Task to complete
A word-for-word repetition of all the entries is required.

[Records shown — start]

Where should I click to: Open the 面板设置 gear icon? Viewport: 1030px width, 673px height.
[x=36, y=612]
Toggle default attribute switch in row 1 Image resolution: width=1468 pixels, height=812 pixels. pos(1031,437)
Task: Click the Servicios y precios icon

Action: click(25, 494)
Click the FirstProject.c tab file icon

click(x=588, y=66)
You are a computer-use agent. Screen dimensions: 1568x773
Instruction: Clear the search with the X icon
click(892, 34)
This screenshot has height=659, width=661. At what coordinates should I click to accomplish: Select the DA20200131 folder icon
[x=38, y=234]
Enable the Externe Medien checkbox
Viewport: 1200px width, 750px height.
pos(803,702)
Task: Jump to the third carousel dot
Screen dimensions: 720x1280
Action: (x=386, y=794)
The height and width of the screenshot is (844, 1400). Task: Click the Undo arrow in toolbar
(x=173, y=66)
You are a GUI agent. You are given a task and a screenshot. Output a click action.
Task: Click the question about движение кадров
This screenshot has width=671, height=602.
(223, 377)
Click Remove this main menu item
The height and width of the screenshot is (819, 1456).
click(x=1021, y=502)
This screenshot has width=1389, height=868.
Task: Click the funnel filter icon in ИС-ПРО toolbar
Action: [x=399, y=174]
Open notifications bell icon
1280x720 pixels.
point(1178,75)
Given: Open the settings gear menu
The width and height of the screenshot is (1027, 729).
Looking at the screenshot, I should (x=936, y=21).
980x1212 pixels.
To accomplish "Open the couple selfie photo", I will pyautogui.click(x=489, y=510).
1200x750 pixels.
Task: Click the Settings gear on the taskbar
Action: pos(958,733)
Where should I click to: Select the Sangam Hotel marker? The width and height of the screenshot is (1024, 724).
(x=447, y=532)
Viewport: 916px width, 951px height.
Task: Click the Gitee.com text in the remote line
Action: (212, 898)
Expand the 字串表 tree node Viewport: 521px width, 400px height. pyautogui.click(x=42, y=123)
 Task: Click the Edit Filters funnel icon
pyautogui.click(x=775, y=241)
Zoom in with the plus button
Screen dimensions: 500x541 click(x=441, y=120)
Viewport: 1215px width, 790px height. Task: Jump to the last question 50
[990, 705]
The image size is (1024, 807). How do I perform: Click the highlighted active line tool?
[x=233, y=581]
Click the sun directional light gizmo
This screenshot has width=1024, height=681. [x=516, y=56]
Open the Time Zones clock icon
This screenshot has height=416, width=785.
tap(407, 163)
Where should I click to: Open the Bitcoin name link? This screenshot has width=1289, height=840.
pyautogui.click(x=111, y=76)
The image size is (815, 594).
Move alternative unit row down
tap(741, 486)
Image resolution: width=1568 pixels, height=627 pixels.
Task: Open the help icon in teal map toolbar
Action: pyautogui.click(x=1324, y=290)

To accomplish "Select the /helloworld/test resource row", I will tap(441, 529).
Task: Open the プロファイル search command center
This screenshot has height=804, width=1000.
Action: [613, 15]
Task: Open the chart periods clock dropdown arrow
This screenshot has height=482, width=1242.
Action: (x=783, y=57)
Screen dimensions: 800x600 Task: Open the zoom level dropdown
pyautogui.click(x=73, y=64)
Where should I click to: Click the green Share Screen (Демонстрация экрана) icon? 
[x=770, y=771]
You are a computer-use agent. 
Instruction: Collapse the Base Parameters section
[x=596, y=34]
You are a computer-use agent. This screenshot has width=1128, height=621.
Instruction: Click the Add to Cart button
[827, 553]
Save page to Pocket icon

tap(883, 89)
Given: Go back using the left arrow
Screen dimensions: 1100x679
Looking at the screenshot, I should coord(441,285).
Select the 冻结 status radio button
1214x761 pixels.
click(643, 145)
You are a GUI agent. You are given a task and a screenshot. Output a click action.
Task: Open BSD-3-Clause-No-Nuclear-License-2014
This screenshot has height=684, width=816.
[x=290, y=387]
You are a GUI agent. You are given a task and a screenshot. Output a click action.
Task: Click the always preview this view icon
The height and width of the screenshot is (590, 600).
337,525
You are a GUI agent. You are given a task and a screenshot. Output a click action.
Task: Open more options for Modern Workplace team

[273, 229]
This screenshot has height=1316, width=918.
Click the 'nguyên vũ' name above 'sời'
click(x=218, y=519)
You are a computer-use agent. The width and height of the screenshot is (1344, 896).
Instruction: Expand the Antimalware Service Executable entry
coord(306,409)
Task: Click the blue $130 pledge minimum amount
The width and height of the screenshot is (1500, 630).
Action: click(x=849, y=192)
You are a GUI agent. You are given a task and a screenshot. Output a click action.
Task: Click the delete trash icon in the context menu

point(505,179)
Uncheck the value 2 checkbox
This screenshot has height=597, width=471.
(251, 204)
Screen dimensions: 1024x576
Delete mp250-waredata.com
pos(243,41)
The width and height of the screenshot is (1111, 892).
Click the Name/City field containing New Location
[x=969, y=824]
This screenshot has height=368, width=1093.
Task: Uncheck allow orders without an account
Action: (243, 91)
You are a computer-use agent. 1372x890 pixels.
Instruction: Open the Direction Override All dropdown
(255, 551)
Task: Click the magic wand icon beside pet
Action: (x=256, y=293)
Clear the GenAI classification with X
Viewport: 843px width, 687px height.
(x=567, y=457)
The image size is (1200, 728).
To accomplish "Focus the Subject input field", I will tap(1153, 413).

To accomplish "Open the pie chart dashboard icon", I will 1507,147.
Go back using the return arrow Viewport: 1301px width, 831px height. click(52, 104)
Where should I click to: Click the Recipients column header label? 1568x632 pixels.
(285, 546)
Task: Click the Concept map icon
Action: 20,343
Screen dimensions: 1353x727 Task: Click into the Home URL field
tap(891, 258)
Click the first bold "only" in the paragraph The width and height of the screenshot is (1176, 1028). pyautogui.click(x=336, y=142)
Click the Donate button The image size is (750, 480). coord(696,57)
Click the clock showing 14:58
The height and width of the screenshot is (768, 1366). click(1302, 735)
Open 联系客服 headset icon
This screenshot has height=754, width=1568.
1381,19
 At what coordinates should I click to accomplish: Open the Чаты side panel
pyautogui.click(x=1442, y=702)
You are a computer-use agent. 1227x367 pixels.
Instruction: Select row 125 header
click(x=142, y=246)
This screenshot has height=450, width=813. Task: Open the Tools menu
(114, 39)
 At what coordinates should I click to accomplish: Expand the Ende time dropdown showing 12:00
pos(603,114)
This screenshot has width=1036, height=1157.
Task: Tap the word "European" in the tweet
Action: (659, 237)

[Records shown — finish]

Exercise result
Where should I click to: Open the 面板设置 gear icon? Viewport: 1030px width, 673px height.
[x=36, y=612]
Toggle default attribute switch in row 1 Image resolution: width=1468 pixels, height=812 pixels. pos(1031,437)
Task: Click the Servicios y precios icon

Action: click(25, 494)
Click the FirstProject.c tab file icon

click(x=588, y=66)
You are a computer-use agent. Screen dimensions: 1568x773
Instruction: Clear the search with the X icon
click(892, 34)
This screenshot has height=659, width=661. At what coordinates should I click to accomplish: Select the DA20200131 folder icon
[x=38, y=234]
Enable the Externe Medien checkbox
Viewport: 1200px width, 750px height.
pos(803,702)
Task: Jump to the third carousel dot
Screen dimensions: 720x1280
Action: (x=386, y=794)
The height and width of the screenshot is (844, 1400). Task: Click the Undo arrow in toolbar
(x=173, y=66)
You are a GUI agent. You are given a task and a screenshot. Output a click action.
Task: Click the question about движение кадров
This screenshot has width=671, height=602.
(223, 377)
Click Remove this main menu item
The height and width of the screenshot is (819, 1456).
click(x=1021, y=502)
This screenshot has width=1389, height=868.
Task: Click the funnel filter icon in ИС-ПРО toolbar
Action: [x=399, y=174]
Open notifications bell icon
1280x720 pixels.
point(1178,75)
Given: Open the settings gear menu
The width and height of the screenshot is (1027, 729).
Looking at the screenshot, I should (x=936, y=21).
980x1212 pixels.
To accomplish "Open the couple selfie photo", I will pyautogui.click(x=489, y=510).
1200x750 pixels.
Task: Click the Settings gear on the taskbar
Action: pos(958,733)
Where should I click to: Select the Sangam Hotel marker? The width and height of the screenshot is (1024, 724).
(x=447, y=532)
Viewport: 916px width, 951px height.
Task: Click the Gitee.com text in the remote line
Action: (212, 898)
Expand the 字串表 tree node Viewport: 521px width, 400px height. pyautogui.click(x=42, y=123)
 Task: Click the Edit Filters funnel icon
pyautogui.click(x=775, y=241)
Zoom in with the plus button
Screen dimensions: 500x541 click(x=441, y=120)
Viewport: 1215px width, 790px height. Task: Jump to the last question 50
[990, 705]
The image size is (1024, 807). How do I perform: Click the highlighted active line tool?
[x=233, y=581]
Click the sun directional light gizmo
This screenshot has width=1024, height=681. [x=516, y=56]
Open the Time Zones clock icon
This screenshot has height=416, width=785.
tap(407, 163)
Where should I click to: Open the Bitcoin name link? This screenshot has width=1289, height=840.
pyautogui.click(x=111, y=76)
The image size is (815, 594).
Move alternative unit row down
tap(741, 486)
Image resolution: width=1568 pixels, height=627 pixels.
Task: Open the help icon in teal map toolbar
Action: pyautogui.click(x=1324, y=290)

To accomplish "Select the /helloworld/test resource row", I will tap(441, 529).
Task: Open the プロファイル search command center
This screenshot has height=804, width=1000.
Action: [613, 15]
Task: Open the chart periods clock dropdown arrow
This screenshot has height=482, width=1242.
Action: (x=783, y=57)
Screen dimensions: 800x600 Task: Open the zoom level dropdown
pyautogui.click(x=73, y=64)
Where should I click to: Click the green Share Screen (Демонстрация экрана) icon? 
[x=770, y=771]
You are a computer-use agent. 
Instruction: Collapse the Base Parameters section
[x=596, y=34]
You are a computer-use agent. This screenshot has width=1128, height=621.
Instruction: Click the Add to Cart button
[827, 553]
Save page to Pocket icon

tap(883, 89)
Given: Go back using the left arrow
Screen dimensions: 1100x679
Looking at the screenshot, I should coord(441,285).
Select the 冻结 status radio button
1214x761 pixels.
click(643, 145)
You are a GUI agent. You are given a task and a screenshot. Output a click action.
Task: Open BSD-3-Clause-No-Nuclear-License-2014
This screenshot has height=684, width=816.
[x=290, y=387]
You are a GUI agent. You are given a task and a screenshot. Output a click action.
Task: Click the always preview this view icon
The height and width of the screenshot is (590, 600).
337,525
You are a GUI agent. You are given a task and a screenshot. Output a click action.
Task: Open more options for Modern Workplace team

[273, 229]
This screenshot has height=1316, width=918.
Click the 'nguyên vũ' name above 'sời'
click(x=218, y=519)
You are a computer-use agent. The width and height of the screenshot is (1344, 896).
Instruction: Expand the Antimalware Service Executable entry
coord(306,409)
Task: Click the blue $130 pledge minimum amount
The width and height of the screenshot is (1500, 630).
Action: click(x=849, y=192)
You are a GUI agent. You are given a task and a screenshot. Output a click action.
Task: Click the delete trash icon in the context menu

point(505,179)
Uncheck the value 2 checkbox
This screenshot has height=597, width=471.
(251, 204)
Screen dimensions: 1024x576
Delete mp250-waredata.com
pos(243,41)
The width and height of the screenshot is (1111, 892).
Click the Name/City field containing New Location
[x=969, y=824]
This screenshot has height=368, width=1093.
Task: Uncheck allow orders without an account
Action: (243, 91)
You are a computer-use agent. 1372x890 pixels.
Instruction: Open the Direction Override All dropdown
(255, 551)
Task: Click the magic wand icon beside pet
Action: (x=256, y=293)
Clear the GenAI classification with X
Viewport: 843px width, 687px height.
(x=567, y=457)
The image size is (1200, 728).
To accomplish "Focus the Subject input field", I will tap(1153, 413).

To accomplish "Open the pie chart dashboard icon", I will 1507,147.
Go back using the return arrow Viewport: 1301px width, 831px height. click(52, 104)
Where should I click to: Click the Recipients column header label? 1568x632 pixels.
(285, 546)
Task: Click the Concept map icon
Action: 20,343
Screen dimensions: 1353x727 Task: Click into the Home URL field
tap(891, 258)
Click the first bold "only" in the paragraph The width and height of the screenshot is (1176, 1028). pyautogui.click(x=336, y=142)
Click the Donate button The image size is (750, 480). coord(696,57)
Click the clock showing 14:58
The height and width of the screenshot is (768, 1366). click(1302, 735)
Open 联系客服 headset icon
This screenshot has height=754, width=1568.
1381,19
 At what coordinates should I click to accomplish: Open the Чаты side panel
pyautogui.click(x=1442, y=702)
You are a computer-use agent. 1227x367 pixels.
Instruction: Select row 125 header
click(x=142, y=246)
This screenshot has height=450, width=813. Task: Open the Tools menu
(114, 39)
 At what coordinates should I click to accomplish: Expand the Ende time dropdown showing 12:00
pos(603,114)
This screenshot has width=1036, height=1157.
Task: Tap the word "European" in the tweet
Action: (659, 237)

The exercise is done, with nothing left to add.